3. Automated and Persistent Knowledge
Once a vector store is created, it can be reused across multiple workflows and agents. Giselle handles the complexity of fetching, chunking, and embedding in the background. Simply connect your GitHub account, install the Giselle GitHub App to your organization or account, and select your repository.
4. Accessibility for Complex Tasks
Building a code-aware RAG system typically requires significant engineering effort. Giselle abstracts this complexity away, making it accessible to all builders. You can now focus on designing your agent's logic, not on managing vector databases or embedding pipelines.
Get started now
- Log in — use GitHub, Google, or email at studio.giselles.ai.
- Connect GitHub & Install App — Connect your GitHub account and install the Giselle GitHub App on your account or organization.
- Create or Open an App — Navigate to your Apps page and create a new app or open an existing one.
- Add GitHub Vector Store Node — From the toolbar, click the "Source" icon and select "GitHub Vector Store" to add it to your canvas.

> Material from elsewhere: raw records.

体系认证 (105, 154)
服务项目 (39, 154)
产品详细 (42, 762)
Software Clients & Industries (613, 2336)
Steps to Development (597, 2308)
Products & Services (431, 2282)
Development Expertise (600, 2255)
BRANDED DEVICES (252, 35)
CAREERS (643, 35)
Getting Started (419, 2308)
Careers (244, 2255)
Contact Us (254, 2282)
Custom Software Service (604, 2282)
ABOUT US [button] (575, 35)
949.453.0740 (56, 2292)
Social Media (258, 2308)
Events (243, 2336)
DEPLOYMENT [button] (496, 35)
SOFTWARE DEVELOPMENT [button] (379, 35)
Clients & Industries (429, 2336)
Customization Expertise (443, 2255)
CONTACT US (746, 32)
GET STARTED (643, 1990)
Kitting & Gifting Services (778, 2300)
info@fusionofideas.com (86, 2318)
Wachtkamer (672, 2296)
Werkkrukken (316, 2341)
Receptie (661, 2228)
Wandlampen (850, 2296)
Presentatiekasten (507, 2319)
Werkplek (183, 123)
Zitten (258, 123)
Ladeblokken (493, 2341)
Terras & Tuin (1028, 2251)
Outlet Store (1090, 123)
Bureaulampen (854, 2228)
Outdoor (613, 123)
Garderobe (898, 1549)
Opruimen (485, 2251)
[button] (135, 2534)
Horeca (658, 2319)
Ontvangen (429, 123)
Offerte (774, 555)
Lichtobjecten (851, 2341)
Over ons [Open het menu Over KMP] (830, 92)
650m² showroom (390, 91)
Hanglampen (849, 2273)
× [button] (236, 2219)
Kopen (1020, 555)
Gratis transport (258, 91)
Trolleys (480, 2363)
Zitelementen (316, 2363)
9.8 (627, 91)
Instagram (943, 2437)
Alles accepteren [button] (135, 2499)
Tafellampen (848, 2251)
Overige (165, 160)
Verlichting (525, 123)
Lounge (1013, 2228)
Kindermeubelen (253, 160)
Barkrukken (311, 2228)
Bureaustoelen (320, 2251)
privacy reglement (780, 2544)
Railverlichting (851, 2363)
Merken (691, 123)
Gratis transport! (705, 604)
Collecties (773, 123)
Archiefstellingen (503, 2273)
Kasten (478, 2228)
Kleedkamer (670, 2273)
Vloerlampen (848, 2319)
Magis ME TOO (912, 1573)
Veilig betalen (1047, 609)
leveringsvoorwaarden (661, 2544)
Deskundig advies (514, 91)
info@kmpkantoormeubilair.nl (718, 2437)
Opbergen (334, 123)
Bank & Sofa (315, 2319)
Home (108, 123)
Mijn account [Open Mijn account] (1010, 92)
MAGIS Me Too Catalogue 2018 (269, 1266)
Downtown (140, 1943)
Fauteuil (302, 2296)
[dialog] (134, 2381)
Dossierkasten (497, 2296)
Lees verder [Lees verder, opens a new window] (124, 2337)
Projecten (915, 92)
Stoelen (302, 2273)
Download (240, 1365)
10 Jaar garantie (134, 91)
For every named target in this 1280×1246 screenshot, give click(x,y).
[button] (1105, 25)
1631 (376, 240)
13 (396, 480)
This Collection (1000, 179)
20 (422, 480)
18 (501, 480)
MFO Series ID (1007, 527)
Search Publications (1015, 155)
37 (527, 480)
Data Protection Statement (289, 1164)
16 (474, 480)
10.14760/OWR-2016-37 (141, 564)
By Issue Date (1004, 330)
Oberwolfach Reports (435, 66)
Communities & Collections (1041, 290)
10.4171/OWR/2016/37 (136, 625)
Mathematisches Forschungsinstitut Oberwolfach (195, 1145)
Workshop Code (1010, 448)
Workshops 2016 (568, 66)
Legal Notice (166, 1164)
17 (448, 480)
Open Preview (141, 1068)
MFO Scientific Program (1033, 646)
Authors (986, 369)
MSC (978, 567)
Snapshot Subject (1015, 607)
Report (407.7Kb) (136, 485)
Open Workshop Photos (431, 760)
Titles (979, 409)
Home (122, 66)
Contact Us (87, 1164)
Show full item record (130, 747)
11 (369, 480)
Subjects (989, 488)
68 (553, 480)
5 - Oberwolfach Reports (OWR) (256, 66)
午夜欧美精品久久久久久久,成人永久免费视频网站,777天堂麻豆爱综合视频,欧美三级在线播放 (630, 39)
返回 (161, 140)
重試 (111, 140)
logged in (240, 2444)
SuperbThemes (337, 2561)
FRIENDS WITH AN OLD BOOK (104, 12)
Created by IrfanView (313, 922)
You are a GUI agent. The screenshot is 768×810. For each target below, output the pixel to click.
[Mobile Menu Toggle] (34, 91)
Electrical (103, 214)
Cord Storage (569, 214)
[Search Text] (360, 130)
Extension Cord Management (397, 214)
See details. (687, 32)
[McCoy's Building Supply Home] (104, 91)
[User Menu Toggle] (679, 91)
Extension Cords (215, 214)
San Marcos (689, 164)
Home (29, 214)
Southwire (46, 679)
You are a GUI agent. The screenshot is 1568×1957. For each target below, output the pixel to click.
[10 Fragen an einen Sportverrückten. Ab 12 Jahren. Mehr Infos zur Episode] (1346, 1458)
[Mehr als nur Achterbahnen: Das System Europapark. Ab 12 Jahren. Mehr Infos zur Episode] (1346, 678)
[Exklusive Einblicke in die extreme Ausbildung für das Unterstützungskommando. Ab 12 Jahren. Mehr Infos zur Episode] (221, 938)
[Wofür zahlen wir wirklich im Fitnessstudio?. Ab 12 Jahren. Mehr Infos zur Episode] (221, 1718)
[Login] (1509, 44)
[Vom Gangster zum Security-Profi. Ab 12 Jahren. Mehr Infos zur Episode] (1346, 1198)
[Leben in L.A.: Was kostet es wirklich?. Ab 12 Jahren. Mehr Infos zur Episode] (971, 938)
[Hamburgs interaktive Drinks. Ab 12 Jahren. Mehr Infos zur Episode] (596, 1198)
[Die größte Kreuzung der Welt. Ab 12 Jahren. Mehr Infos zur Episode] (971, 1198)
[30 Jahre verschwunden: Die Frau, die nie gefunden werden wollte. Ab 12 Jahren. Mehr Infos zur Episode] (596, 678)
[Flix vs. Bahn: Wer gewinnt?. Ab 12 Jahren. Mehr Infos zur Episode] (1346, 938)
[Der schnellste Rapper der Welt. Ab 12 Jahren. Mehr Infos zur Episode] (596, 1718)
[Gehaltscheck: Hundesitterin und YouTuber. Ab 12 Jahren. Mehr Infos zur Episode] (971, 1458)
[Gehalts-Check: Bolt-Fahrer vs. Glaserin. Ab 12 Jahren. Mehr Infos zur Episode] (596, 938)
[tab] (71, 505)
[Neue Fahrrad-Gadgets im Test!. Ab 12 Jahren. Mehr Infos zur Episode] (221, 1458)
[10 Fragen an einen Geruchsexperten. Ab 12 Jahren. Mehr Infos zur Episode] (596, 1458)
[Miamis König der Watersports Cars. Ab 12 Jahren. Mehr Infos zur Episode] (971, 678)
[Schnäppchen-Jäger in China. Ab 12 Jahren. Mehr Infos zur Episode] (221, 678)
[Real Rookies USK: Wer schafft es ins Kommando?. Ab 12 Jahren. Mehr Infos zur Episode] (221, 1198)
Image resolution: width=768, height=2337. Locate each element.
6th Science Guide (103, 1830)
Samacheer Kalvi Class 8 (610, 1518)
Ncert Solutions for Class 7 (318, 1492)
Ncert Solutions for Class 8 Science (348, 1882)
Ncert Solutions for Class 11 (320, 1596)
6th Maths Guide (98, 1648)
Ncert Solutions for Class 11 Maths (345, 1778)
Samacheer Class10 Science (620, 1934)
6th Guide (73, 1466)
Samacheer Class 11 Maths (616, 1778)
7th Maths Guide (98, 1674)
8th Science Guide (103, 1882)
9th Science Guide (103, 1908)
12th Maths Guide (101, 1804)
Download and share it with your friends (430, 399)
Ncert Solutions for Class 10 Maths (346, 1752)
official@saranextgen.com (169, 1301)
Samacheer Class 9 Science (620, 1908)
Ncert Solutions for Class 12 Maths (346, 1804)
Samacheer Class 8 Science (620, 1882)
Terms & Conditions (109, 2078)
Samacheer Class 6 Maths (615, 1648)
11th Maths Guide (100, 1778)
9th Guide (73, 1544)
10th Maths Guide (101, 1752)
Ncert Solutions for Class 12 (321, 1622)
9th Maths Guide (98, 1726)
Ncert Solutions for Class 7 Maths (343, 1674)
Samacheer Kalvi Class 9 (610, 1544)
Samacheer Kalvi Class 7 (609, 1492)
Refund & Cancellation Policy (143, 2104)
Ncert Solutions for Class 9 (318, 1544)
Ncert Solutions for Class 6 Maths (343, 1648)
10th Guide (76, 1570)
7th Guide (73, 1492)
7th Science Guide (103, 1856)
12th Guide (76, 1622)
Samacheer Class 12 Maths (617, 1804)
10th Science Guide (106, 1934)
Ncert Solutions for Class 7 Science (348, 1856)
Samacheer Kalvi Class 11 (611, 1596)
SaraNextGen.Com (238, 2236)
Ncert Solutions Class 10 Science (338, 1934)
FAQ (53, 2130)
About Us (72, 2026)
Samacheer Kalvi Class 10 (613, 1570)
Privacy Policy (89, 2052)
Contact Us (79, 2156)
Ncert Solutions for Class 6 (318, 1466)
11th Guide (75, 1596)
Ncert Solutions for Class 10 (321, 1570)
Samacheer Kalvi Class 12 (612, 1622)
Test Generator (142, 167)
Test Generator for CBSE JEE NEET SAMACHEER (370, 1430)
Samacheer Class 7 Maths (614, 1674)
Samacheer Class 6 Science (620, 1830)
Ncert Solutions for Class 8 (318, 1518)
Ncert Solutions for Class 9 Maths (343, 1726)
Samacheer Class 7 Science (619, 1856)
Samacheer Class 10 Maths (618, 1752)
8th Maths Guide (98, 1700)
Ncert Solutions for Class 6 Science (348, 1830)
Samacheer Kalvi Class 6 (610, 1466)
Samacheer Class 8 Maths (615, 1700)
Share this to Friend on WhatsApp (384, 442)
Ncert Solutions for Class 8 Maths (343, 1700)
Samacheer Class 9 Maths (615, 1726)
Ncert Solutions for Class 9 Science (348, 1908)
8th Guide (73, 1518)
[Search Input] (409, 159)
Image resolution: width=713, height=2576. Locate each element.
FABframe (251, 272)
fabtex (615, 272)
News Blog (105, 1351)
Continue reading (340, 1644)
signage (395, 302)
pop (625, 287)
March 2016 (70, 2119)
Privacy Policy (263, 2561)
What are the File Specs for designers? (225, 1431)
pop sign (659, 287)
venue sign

- Configure the Repository — Select the node (it will show "REQUIRES SETUP"). Click "Select a repository" and choose from your repositories with the Giselle GitHub App installed.
- Add Query Node — Place a Query Node on the canvas and connect the GitHub Vector Store Node's output to the Query Node's input.
- Connect to a Generator — Pipe the Query Node's output into a Generator Node (e.g.,
claude-4-opus-20250514
). - Write Query & Run — Add your query to the Query Node, configure the Generator's prompt, and run the workflow to get code-aware answers from your repository.